If the InterStim implant doesn’t prove successful after adjusting it many times, the doctor may decide to do a revision surgery by replacing it and moving it closer to the sacral nerves, or removing it all together and trying something else.
The PNE Procedure
The PNE procedure is done as a trial of the InterStim implant to evaluate if the patient responds to treatment at all, and if the trial period can decrease symptoms by at least 50 percent.
Unfortunately, if the patient sees less than a 50 percent decrease in OAB symptoms, they won’t be approved for surgery. After the surgery, a decrease of 50 percent is considered successful, even though most people would want their OAB symptoms to disappear entirely.
The PNE is a procedure most surgeons perform in their office under local anesthesia. It requires the patient to lie on their stomach while their surgeon and a nurse make a few small incisions in the patients’ tailbone area and insert a camera on a rod, and lead to place on the sacral nerves.
They then begin testing the nerves to see where you can feel the stimulation. Usually, physiological signs can be seen whereas the patients’ toes will begin to contract. This part of the procedure will help the surgeon decide where to leave the placement of the lead.
Once decided where the patient feels the stimulation the best, the lead is left inside on the sacral nerves, and the battery is either taped to the patient, or left in a pouch that they are asked to carry around for the duration of the trial, along with the handheld device that adjusts the stimulation.
The Trial Period for PNE Surgery
The trial period usually lasts around 5-10 days, but no longer than two weeks as the chance of infection increases with time. During the trial, the patient is asked to record their progress as well as increase or decrease the stimulation as necessary.
There is no right or wrong stimulation number, however, the patient is required to be able to feel the stimulation at all times, otherwise, the trial may be void. Given that the implant is on the outside attached to a small wire lead inside, there will be some migration of the lead.

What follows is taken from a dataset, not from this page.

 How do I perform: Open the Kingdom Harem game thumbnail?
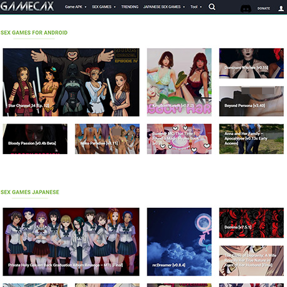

That is taken into consideration, as the 50 percent decrease of symptoms is the goal the patient must see. The patient must record all bathroom visits and sometimes fluid intake on a voiding chart for the entire trial. These results will be compared to the voiding chart that the patient did before the PNE.
When the patient sees the doctor again in the office, they will gently remove the wire, and within seconds the patients’ life may go back to ‘normal.’ The stimulation may take some time to get used to, however once removed their symptoms can come back immediately. At this point, the doctor will usually decide if InterStim is right for you, and book your surgery day.
OAB is a complicated and difficult condition that a lot of people don’t understand what to do with, and how to treat. Fortunately, there are a huge variety of treatments that exist, and most of them are fairly accessible.
For those who have struggled with OAB for their whole lives and have tried everything, there is still hope. There are all kinds of new medications and procedures being researched and tested every year.
Not all OABs and treatments are alike, which is why there are so many options. We just need to stand strong and keep looking for the treatment that suits us best.